• _SOURCE PASSAGE_:
JAKARTA (TheInsiderStories) – Asset under management (AUM) of mutual fund managers in Indonesia reached Rp552.28 trillion (US$39 billion) in 2020, up 3.8 percent from prior year amounting to Rp532.13 trillion, according to Infovesta Utama data. The amount jumped by 20 percent compared to 2019 worth of Rp461.29 trillion.
The data showed, protected mutual funds reached Rp137.40 trillion or rose by 13.87 percent from a year ago. Then, fixed income mutual funds jumped 11.71 percent to Rp126.61 trillion, Rp126 trillion for equity funds or increased 13.87 percent compared to 2019, and money market mutual funds up 7.55 percent to Rp92.55 trillion,
Then, mixed mutual funds Rp26.27 trillion, Real Estate Investment Funds (REITs) and asset-backed securities (ABS) collective investment contracts of Rp17.87 trillion, exchange traded funds amounting to Rp16.17 trillion, and the index mutual fund around Rp9.40 trillion. However, equity mutual AUM was declined by 7.74 percent, mixed mutual funds contracted 12.69 percent, protected AUM minus 2.97 percent, and DIRE and ABS dropped 7.74 percent.

• _THE DATA_:
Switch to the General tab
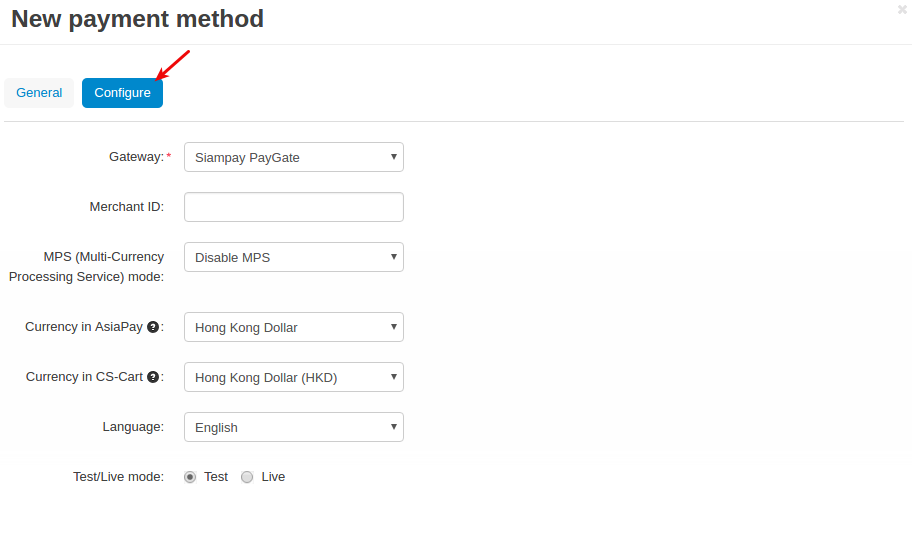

• _COMPLETE THE FOLLOWING_:
**a)** In the mutual fund report, what was the value of money market mutual funds?
**b)** Rewrite the paragraph of the mutual fund report that begins "The data showed" as a bulleted list, keeping each fund type with its figure and change.
**c)** Pick up the mutual fund report after its last sentence and write the next paragraph.

• _OUTPUTS IN ORDER_:
**a)** Rp92.55 trillion, up 7.55 percent.

**b)**
- Protected mutual funds: Rp137.40 trillion, up 13.87 percent from a year ago
- Fixed income mutual funds: up 11.71 percent to Rp126.61 trillion
- Equity funds: Rp126 trillion, up 13.87 percent compared to 2019
- Money market mutual funds: up 7.55 percent to Rp92.55 trillion

**c)**
Head of research at Infovesta, Wawan Hendrayana, assessed that the pandemic is a blessing for several investment manager firms and custodian banks. Amid the pandemic, he added, there were new subscriptions in the last quarter of 2020.
The mutual funds in US Dollar denominations also shot up over the past year by 32.81 percent to Rp2.96 trillion, consist of equity funds of Rp965.61 billion, money market funds Rp138.82 billion, mutual and mixed funds Rp36.43 billion, fixed income funds Rp1.02 trillion, protected mutual funds Rp560. 47 billion, and REITs and ABS amounting to Rp239.45 billion.
In 2020, the Financial Services Authority (FSA) fundraising in the capital market only reach Rp118.70 trillion from 53 issuers, less than the initial target of Rp160 trillion due to the impact of the pandemic. Chief executive at the agency, Hoesen, said for this year, he confident the fundraising amount could be rebound to around Rp160 trillion.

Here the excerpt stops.